What is required: Search the records below for "computer" and copy every line it turns up in.

(Records from a dataset)
*** Begin section ***
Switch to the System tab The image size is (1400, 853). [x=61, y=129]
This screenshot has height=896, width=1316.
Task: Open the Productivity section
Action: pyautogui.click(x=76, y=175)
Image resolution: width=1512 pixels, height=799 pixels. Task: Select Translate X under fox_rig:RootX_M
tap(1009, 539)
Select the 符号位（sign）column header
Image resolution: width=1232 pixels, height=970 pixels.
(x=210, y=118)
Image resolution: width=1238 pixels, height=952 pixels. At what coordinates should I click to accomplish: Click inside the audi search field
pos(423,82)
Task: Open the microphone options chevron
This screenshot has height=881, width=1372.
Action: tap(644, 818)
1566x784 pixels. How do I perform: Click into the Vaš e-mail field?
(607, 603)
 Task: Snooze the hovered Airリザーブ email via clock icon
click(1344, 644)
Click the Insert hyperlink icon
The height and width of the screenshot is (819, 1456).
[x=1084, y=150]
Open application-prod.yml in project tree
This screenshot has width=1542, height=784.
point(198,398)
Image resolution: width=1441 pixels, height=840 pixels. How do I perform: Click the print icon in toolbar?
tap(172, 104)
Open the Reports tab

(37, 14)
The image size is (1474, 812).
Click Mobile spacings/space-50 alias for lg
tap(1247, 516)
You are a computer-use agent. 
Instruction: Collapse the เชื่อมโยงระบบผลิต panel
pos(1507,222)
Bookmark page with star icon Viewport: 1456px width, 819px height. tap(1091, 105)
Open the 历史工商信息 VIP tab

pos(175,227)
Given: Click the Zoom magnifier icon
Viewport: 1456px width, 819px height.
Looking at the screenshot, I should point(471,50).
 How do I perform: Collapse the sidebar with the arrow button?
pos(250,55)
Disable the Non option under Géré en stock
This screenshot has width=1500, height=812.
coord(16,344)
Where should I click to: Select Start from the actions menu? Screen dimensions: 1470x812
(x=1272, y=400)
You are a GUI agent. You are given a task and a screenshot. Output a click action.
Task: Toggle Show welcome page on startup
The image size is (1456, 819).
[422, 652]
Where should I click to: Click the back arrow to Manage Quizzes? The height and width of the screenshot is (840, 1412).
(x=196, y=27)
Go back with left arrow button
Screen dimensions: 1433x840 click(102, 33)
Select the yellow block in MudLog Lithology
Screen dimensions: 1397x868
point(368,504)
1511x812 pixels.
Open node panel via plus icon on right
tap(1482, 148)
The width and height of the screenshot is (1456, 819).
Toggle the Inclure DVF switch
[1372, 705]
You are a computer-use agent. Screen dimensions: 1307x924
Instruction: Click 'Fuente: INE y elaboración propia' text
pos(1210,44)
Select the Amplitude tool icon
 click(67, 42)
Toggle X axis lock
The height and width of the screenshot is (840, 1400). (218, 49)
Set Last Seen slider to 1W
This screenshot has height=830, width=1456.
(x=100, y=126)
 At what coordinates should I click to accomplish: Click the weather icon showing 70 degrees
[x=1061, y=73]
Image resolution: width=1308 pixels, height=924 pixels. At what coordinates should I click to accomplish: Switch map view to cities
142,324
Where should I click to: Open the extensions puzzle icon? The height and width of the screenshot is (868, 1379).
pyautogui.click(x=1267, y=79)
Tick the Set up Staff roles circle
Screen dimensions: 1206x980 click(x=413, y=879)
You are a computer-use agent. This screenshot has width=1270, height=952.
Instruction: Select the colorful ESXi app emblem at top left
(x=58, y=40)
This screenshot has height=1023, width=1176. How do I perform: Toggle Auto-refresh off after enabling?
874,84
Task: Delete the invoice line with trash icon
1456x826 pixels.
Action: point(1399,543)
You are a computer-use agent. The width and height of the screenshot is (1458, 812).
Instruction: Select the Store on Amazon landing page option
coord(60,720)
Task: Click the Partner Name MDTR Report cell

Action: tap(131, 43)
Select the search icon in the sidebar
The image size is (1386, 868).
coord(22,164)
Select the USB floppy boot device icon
*** End section ***
Result:
You are a computer-use agent. 
You are a computer-use agent. Screen dimensions: 1307x924
You are a computer-use agent. This screenshot has width=1270, height=952.
You are a computer-use agent. The width and height of the screenshot is (1458, 812).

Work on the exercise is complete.